[MATERIAL PROVIDED — start]

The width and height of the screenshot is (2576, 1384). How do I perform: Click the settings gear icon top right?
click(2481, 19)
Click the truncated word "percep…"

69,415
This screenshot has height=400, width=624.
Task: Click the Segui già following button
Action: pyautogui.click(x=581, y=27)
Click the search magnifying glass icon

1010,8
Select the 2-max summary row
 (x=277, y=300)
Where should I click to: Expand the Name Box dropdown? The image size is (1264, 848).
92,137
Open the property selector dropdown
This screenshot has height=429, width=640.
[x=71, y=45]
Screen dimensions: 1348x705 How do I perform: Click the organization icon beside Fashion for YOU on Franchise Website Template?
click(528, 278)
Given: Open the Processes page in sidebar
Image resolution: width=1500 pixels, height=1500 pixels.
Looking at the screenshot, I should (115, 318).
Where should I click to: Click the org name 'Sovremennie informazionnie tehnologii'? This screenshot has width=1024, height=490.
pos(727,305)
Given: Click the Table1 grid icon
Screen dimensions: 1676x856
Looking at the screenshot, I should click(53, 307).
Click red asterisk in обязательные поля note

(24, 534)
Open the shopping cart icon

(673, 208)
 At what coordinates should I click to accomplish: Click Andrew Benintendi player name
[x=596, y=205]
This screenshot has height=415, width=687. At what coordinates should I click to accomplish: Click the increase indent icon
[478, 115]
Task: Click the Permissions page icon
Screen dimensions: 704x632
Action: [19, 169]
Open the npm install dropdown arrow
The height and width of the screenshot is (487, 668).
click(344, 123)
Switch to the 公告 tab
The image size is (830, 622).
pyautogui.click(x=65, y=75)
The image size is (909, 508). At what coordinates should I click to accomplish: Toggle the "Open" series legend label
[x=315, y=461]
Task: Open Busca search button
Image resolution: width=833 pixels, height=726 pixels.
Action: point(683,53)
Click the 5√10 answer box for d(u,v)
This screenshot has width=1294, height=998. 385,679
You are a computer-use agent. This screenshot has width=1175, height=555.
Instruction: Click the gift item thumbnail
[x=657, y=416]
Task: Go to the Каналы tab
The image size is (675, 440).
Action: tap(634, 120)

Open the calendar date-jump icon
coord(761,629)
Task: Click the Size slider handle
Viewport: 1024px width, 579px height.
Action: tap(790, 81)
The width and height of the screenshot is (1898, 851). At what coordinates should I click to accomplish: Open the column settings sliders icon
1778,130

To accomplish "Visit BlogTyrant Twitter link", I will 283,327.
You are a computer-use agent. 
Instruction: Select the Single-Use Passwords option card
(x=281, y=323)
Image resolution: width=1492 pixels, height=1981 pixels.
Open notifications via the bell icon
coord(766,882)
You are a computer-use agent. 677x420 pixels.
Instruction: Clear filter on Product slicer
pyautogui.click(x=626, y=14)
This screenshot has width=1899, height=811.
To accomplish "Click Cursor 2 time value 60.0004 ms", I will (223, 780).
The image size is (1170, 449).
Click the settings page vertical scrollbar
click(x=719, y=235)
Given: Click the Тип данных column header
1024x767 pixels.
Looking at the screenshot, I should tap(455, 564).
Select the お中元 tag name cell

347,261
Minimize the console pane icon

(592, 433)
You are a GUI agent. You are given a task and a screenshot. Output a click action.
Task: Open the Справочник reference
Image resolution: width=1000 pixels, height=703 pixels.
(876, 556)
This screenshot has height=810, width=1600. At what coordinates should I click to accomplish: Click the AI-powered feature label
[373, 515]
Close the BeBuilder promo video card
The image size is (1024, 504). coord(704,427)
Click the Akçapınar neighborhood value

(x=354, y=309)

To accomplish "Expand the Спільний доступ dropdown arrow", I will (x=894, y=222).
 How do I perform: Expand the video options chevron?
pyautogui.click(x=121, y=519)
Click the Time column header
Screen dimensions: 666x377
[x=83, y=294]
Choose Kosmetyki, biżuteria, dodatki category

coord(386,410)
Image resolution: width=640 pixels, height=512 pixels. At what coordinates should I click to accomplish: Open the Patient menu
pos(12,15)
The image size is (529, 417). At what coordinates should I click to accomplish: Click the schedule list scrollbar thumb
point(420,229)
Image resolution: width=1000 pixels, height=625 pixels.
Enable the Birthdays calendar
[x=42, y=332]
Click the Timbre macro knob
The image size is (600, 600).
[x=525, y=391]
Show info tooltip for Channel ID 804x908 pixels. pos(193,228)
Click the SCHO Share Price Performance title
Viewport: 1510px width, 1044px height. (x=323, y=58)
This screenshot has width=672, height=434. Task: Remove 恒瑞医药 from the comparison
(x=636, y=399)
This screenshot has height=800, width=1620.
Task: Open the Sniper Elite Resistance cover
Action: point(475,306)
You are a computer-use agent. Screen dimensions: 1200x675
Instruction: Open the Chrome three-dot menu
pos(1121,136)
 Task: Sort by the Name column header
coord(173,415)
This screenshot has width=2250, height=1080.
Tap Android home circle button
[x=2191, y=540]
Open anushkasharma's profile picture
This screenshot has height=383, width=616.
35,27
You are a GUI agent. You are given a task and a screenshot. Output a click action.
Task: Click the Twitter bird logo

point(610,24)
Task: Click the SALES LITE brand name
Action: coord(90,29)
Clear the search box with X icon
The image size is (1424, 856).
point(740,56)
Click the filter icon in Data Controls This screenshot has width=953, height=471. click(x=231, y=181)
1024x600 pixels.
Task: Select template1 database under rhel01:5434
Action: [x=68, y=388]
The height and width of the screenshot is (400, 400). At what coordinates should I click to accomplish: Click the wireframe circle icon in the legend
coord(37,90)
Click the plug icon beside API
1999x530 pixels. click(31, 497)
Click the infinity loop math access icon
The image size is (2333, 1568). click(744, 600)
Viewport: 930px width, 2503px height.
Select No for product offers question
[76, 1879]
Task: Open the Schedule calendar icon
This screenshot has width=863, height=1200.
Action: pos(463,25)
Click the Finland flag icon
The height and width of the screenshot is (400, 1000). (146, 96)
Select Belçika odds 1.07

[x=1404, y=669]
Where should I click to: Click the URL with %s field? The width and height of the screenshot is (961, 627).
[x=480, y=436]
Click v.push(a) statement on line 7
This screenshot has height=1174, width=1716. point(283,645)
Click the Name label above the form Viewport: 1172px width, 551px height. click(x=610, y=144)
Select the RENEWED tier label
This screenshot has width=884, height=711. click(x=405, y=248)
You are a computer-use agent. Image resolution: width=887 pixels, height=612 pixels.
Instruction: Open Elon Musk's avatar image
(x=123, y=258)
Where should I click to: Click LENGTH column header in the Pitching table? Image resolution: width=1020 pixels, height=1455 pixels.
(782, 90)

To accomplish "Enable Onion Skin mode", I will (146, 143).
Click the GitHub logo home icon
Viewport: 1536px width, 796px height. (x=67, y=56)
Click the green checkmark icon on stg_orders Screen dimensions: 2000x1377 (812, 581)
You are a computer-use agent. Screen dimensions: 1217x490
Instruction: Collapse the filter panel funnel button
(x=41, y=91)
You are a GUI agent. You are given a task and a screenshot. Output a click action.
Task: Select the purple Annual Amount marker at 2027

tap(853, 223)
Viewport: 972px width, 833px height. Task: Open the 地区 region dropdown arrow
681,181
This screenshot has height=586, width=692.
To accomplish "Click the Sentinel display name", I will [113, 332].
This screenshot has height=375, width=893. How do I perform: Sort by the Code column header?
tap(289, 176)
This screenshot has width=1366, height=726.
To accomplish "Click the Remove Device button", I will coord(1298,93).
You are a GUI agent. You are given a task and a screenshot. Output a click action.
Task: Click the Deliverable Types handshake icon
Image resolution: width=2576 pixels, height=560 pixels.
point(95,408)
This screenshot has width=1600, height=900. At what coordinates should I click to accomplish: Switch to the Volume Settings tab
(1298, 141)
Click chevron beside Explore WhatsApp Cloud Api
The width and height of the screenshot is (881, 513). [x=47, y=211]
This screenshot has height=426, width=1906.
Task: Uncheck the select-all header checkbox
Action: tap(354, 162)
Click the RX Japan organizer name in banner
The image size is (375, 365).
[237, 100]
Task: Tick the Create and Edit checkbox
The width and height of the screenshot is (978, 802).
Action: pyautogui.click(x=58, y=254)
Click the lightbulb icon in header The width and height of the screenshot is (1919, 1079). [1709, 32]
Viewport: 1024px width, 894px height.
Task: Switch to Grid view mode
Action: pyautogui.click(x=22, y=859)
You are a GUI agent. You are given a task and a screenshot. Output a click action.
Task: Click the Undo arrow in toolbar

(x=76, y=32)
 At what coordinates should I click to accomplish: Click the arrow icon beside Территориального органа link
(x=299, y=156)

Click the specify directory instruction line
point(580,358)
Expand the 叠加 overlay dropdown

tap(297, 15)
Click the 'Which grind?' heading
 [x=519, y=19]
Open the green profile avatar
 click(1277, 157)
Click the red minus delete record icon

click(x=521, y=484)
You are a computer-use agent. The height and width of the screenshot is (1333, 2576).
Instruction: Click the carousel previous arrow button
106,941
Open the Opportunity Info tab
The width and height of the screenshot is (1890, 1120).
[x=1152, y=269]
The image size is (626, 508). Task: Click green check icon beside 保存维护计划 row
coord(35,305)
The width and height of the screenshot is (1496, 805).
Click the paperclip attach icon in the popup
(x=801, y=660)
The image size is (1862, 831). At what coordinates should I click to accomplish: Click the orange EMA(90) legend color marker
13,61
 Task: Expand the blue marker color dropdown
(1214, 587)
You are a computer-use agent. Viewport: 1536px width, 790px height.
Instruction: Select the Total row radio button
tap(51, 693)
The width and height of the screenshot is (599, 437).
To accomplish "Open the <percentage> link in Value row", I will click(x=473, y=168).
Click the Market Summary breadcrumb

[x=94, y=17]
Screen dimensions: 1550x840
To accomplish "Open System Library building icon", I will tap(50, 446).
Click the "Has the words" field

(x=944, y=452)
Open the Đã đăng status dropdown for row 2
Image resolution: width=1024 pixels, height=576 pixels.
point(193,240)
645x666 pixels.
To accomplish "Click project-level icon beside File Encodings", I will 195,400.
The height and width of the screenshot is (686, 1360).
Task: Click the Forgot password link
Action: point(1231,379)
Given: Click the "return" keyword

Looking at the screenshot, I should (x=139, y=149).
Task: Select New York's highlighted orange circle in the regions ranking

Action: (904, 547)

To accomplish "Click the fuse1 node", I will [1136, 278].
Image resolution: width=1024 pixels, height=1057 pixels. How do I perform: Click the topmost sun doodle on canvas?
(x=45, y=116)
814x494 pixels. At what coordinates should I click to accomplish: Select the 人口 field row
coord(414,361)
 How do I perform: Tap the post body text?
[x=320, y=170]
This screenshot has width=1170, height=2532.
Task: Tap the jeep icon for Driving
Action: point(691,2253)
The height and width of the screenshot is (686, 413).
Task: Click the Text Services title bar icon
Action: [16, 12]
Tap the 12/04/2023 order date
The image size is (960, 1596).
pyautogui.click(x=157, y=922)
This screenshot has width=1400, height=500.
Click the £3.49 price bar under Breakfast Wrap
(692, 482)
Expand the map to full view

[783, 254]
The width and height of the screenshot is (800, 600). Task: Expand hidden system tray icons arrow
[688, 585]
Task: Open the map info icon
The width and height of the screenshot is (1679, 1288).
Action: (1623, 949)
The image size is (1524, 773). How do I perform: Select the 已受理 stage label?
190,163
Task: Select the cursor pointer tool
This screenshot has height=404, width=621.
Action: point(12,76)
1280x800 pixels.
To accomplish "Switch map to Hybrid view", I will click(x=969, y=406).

[MATERIAL PROVIDED — finish]

WORK INSTRUCTION:
All lines above from the one holding "Task: Select the purple" to the one holding "This screenshot has width=1366, height=726.", inclusive, are to be copied exactly; no other line is wanted.

YOUR SOLUTION:
Task: Select the purple Annual Amount marker at 2027

tap(853, 223)
Viewport: 972px width, 833px height. Task: Open the 地区 region dropdown arrow
681,181
This screenshot has height=586, width=692.
To accomplish "Click the Sentinel display name", I will [113, 332].
This screenshot has height=375, width=893. How do I perform: Sort by the Code column header?
tap(289, 176)
This screenshot has width=1366, height=726.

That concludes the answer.